Selected text -
+++++

If the people using this term didn't want it to be taken as a pejorative, perhaps they could have chosen a less loaded term, that didn't already have a legacy usage with negative connotation.

"Asymmetrically advantage", "special powers" etc. all would be fine. But when you tell someone they're "privileged", it's very hard for the average speaker of English who doesn't have 100+ hrs of reading feminist literature to not be somewhat offended. The vernacular implication of the term is that someone who is privileged "had it easy", or the effort they've put into achieving their position and status is somewhat invalidated because they had "natural advantages".

My observation is that one of the core dysfunctions of discussions about diversity in tech is that people don't properly respect how impossible it is to go from talking about ensembles and populations, to talking about the behaviors of individuals. Those are two entirely different regimes of theory. We might come up with all manner of fancy terms and bodies of theory to talk about systemic cycles of oppression, vicious cycles of privilege, etc. etc. But to use any of that theoretical framework to talk about the motivations or actions of a single individual is certainly fraught with error and presumption.

Physicists recognize that you can't go from a thermodynamical description of an ensemble of atoms to individual particle trajectories without explicitly having a statistical model of the distribution of particles. But people are so quick to jump down each others' throats with accusations and assumptions about "you're blind to X!" and "you're assuming Y!". It's really just kind of sad. Just as "heat" is a bulk property of a body of particles and is pretty much meaningless when talking about a single particle, I think that a concept like "privilege" is meaningful when talking about a particular demographic versus another demographic. But to say that any given individual "is privileged" because of the color of their skin or their parents' tax bracket is assuming too much, and informs nothing. Individual variance within the distribution is just too high. The Asian immigrant kid with the perfect SAT and lawyers for parents might have taken up coding to escape his parents yelling and fighting every night. Is that more or less privilege than the black girl in a middle class suburb with a huge supportive extended family? What does "privilege" even mean when regarded in such individualized context? What are the broad patterns of systemic inequality that is affecting each of these individuals, and how can you possibly demonstrate that they are the dominant (or even significant) factors in the trajectories of these two lives?

+++++

Supplied information -
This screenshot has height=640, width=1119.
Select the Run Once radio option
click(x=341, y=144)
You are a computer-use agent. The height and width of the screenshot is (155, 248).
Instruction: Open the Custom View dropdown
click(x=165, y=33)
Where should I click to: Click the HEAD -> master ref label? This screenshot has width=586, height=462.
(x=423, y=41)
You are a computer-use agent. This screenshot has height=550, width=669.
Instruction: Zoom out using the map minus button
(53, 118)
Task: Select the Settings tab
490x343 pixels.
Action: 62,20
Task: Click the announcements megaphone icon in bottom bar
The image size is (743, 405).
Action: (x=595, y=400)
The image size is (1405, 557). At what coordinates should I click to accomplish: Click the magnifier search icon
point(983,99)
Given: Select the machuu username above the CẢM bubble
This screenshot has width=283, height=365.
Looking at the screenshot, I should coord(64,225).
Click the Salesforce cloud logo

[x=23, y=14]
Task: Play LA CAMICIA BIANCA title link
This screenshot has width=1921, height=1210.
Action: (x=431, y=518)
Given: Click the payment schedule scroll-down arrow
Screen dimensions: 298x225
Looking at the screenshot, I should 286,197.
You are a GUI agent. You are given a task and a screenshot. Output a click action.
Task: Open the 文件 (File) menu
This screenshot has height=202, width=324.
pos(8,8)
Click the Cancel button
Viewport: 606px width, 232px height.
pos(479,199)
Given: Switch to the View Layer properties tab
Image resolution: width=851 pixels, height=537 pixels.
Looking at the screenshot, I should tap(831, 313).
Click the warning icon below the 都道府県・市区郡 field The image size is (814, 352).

+++++

Exercise set -
1. Do the following statements agree with the text on privilege? For each, answer yes or no and quote the deciding words of the text.
(a) The writer would accept "special powers" as an alternative term.
(b) The writer considers "privilege" meaningless even when comparing one demographic with another.
(c) The parents of the Asian immigrant kid are described as doctors.
2. Can you carry the text on privilege further, picking up right after its final sentence?
The listing is separate material, unrelated to the text on privilege.

Exercise responses -
1.
(a) Yes: "all would be fine"
(b) No: "is meaningful when talking about a particular demographic versus another demographic"
(c) No: "the perfect SAT and lawyers for parents"

2.
It doesn't require that one has "100+ hrs of reading feminist literature." I don't have that many hours. Indeed, I don't know if I've read anything that could be classified as "feminist literature" at all, but the idea of privilege or of being privileged is fine with me.

Louis CK has lots of good material on this. Here's one about being white: https://www.youtube.com/watch?v=TG4f9zR5yzY Here's another about women: https://www.youtube.com/watch?v=y4LkrQCyIz8 Here's a bit he did on Leno that's good: https://www.youtube.com/watch?v=derzWWYf3-w

Here are a few things worth reading:

    http://brown-betty.livejournal.com/305643.html
    http://nymbp.org/reference/WhitePrivilege.pdf
    http://blog.shrub.com/archives/tekanji/2006-03-08_146
    http://whatever.scalzi.com/2005/09/03/being-poor/
    http://whatever.scalzi.com/2012/05/15/straight-white-male-the-lowest-difficulty-setting-there-is/
I don't know whether you consider these things "feminist literature," but regardless it's less than 1 or 2 hours of reading total. My challenge to you is to read and watch all that, digest it, and then come back to comment. If you find yourself compiling a list of objections as you read, I'd also challenge you to pause and really try to understand what the author was trying to say before jumping to conclusions (as you say).

If you think the way people ("feminists" as you say) talk about privilege is counterproductive, I encourage you to read the above if you haven't and come up with a better way of explaining it! I'd love to read it, myself.